Documentation on Focus Areas

Given the massive scale of our undertaking and the variety of experts involved in linking Careem and Uber, documentation served as a bridge between various teams. Through careful documentation, the communications needs of core services —and, later, the Marketing organization— became clear.

With partners across time zones, documenting each other’s insights and resulting decisions also lifted a dependency on redundant, oddly-timed meetings.

Invitation of Critique

Concrete steps were taken to assemble a detailed User Acceptance Testing (UAT) Plan following our initial launch in Bahrain, but feedback was solicited all along. Though trials with end-users were premature for a time, internally verifying whether one group’s designs were digestible to another was a common avenue of testing.
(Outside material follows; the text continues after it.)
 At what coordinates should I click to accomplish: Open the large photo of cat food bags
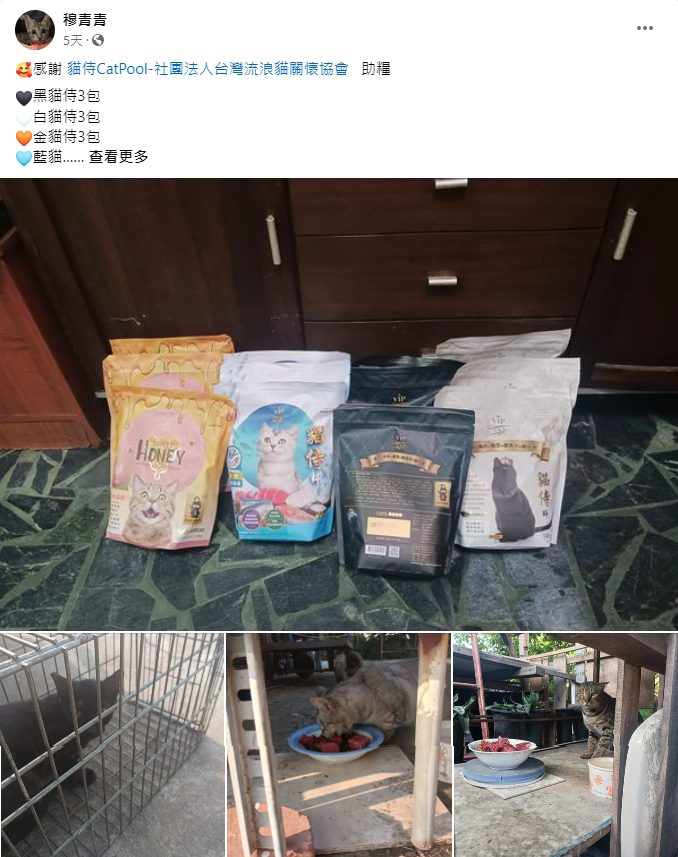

Sometimes, critique came even before invited!

Expanded Breadth

My knowledge on Voice Anonymization could still stand to grow, but today, there is less growth needed than there was in 2024, when our mandate was to anonymize voices of callers in search of support.
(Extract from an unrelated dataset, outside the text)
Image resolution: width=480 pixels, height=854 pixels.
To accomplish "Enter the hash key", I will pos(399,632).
To achieve this outcome and others within our integration, I, like many colleagues, confronted knowledge gaps proactively. Awareness that a wider base of knowledge enables more substantial contributions propelled us.

Results

We went live!

With ample messaging beforehand, a pilot, which allowed Careem Riders to be paired with Uber Drivers on each user’s native application, was launched in January 2025 in Bahrain. Both parties communicate with each other across applications and were expected not to sense an impact from the integration.

UAT is ongoing (as of late 2025; now outside of my purview), and a robust schedule of market launches to follow Bahrain has been created.